[Extracted records]
- Opening Delimiter -
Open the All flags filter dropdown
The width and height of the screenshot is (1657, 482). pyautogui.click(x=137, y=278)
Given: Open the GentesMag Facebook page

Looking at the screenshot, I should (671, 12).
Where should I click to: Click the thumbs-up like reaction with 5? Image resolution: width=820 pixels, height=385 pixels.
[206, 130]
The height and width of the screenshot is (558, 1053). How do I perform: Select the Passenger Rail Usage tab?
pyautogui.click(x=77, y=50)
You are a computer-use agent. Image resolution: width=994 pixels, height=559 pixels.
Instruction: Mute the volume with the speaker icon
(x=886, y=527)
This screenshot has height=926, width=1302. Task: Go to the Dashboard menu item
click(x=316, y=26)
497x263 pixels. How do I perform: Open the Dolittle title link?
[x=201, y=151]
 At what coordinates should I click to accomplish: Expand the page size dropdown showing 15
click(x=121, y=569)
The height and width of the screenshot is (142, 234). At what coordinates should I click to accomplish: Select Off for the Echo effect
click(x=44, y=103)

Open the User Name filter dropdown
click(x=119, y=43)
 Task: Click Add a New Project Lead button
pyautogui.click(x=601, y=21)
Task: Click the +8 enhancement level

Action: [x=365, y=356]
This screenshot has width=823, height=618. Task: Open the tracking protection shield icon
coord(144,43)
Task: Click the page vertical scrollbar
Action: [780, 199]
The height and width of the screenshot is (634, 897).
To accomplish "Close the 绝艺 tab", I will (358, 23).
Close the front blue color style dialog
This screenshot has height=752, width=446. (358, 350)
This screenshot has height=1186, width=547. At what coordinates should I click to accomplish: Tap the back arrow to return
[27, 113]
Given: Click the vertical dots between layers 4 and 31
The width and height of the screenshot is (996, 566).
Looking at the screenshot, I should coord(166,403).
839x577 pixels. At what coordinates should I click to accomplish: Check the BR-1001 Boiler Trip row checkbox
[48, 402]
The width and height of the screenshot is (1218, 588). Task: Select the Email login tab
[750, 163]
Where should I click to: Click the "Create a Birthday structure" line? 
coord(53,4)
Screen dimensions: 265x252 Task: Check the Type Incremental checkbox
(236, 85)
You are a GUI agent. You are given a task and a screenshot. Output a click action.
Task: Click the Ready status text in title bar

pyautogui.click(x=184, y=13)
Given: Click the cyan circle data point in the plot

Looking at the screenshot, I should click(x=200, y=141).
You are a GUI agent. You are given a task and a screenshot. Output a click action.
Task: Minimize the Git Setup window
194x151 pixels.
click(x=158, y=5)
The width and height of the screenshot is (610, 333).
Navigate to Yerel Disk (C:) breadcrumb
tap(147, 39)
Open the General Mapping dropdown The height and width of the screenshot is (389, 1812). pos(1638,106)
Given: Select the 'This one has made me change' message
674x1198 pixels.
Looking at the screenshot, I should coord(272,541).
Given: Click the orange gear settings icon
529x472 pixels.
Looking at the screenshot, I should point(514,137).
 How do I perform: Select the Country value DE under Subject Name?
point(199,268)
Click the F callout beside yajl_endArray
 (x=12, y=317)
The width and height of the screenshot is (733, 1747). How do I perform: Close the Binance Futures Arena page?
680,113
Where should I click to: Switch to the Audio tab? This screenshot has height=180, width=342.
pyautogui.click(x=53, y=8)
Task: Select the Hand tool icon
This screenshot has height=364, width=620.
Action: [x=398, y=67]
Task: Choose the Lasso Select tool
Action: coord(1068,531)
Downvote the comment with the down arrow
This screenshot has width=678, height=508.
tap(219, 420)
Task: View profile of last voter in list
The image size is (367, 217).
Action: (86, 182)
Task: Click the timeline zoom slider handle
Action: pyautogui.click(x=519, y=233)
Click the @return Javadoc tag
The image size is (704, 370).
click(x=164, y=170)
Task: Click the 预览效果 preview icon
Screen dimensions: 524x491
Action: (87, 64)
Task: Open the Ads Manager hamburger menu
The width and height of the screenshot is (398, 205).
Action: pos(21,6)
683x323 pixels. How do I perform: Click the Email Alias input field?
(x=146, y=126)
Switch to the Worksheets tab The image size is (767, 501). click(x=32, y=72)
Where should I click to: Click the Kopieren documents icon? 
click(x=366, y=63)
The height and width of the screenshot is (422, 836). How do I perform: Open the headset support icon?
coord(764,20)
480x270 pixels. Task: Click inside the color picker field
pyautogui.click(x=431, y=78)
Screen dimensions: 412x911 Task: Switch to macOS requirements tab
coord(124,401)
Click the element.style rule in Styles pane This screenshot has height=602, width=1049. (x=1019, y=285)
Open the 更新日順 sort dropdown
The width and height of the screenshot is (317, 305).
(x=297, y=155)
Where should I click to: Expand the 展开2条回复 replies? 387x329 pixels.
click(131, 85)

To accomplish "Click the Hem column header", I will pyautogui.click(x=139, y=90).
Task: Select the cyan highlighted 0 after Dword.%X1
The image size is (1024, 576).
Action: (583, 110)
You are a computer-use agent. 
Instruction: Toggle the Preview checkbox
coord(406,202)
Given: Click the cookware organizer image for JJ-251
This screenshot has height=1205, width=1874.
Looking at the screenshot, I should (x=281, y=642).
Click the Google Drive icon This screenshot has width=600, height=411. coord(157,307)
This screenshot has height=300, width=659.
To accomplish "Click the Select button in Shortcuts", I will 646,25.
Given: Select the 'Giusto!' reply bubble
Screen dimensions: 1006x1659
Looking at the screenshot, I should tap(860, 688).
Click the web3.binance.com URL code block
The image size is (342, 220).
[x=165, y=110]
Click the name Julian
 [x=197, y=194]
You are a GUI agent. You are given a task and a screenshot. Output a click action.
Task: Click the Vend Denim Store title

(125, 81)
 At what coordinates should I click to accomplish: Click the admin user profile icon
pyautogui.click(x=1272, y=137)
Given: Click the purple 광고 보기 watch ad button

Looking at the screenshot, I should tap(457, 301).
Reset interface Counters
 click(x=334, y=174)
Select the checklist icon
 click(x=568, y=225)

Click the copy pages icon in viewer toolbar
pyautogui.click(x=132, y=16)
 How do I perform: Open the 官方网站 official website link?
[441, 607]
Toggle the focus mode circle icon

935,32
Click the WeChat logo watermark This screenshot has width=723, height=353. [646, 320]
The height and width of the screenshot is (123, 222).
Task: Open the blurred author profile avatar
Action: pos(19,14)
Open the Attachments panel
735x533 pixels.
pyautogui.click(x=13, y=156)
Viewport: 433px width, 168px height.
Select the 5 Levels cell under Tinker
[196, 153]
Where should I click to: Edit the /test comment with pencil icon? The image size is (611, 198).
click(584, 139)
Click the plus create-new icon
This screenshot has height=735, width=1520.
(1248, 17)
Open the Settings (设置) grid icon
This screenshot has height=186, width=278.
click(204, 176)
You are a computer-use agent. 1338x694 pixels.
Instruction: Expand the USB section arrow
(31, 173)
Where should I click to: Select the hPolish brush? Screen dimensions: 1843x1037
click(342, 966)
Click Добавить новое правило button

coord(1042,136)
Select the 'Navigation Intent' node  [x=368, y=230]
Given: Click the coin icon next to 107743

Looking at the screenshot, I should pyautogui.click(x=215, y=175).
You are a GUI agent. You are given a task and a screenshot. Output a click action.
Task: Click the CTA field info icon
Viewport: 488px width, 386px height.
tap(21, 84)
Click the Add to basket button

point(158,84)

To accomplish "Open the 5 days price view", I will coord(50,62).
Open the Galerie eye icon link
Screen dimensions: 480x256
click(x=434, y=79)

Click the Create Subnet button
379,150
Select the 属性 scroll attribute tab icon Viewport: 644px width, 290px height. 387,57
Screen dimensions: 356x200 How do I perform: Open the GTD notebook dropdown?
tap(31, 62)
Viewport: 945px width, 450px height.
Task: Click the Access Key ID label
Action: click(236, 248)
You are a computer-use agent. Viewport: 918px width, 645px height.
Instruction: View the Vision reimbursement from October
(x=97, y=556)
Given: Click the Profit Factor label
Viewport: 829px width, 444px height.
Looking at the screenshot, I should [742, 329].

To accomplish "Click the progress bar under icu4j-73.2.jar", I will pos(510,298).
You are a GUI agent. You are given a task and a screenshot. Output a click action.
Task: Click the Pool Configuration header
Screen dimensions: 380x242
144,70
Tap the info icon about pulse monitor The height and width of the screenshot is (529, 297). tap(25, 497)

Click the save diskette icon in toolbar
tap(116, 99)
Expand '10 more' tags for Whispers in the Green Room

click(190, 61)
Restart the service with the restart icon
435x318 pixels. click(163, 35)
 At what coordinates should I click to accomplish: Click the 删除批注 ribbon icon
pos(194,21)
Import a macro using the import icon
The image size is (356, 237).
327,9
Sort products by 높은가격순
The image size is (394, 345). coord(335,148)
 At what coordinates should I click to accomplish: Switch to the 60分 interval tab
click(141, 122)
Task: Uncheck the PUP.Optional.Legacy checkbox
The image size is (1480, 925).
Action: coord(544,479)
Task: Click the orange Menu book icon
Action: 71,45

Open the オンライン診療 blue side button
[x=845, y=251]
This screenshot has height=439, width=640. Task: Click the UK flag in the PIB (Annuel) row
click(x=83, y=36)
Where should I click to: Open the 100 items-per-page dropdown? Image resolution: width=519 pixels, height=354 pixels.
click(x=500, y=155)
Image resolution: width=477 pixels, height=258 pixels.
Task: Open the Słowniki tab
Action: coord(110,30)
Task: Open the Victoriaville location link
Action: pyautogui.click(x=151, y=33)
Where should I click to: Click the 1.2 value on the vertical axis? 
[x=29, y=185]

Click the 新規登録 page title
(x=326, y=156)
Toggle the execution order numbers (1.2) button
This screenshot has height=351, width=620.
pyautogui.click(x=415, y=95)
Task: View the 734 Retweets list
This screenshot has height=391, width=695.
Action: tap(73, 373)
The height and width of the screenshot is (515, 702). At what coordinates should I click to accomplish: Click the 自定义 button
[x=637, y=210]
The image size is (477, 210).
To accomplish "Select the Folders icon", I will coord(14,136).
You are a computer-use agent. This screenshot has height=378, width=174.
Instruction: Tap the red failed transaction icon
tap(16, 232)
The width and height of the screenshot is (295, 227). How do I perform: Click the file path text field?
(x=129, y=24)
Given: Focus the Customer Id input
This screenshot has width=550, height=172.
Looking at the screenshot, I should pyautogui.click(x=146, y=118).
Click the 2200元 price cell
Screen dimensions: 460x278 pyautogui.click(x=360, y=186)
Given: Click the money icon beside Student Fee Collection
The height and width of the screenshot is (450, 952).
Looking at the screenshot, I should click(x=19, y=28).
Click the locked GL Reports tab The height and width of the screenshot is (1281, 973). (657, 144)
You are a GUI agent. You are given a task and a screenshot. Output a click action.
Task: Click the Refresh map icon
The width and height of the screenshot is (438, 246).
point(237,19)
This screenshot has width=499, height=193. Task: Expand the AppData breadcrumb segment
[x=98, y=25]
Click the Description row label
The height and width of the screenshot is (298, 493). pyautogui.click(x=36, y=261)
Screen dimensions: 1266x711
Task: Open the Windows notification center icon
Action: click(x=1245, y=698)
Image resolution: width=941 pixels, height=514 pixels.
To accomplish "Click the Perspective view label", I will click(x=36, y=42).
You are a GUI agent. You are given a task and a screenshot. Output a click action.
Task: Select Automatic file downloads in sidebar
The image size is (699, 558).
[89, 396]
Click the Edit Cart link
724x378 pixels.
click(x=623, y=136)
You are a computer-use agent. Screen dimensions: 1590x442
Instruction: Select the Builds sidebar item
- Closing Delimiter -
WHAT IS REQUIRED —
Reply with nothing but the number of lines in the data that include the word "info".

SOLUTION FOR THIS EXERCISE —
2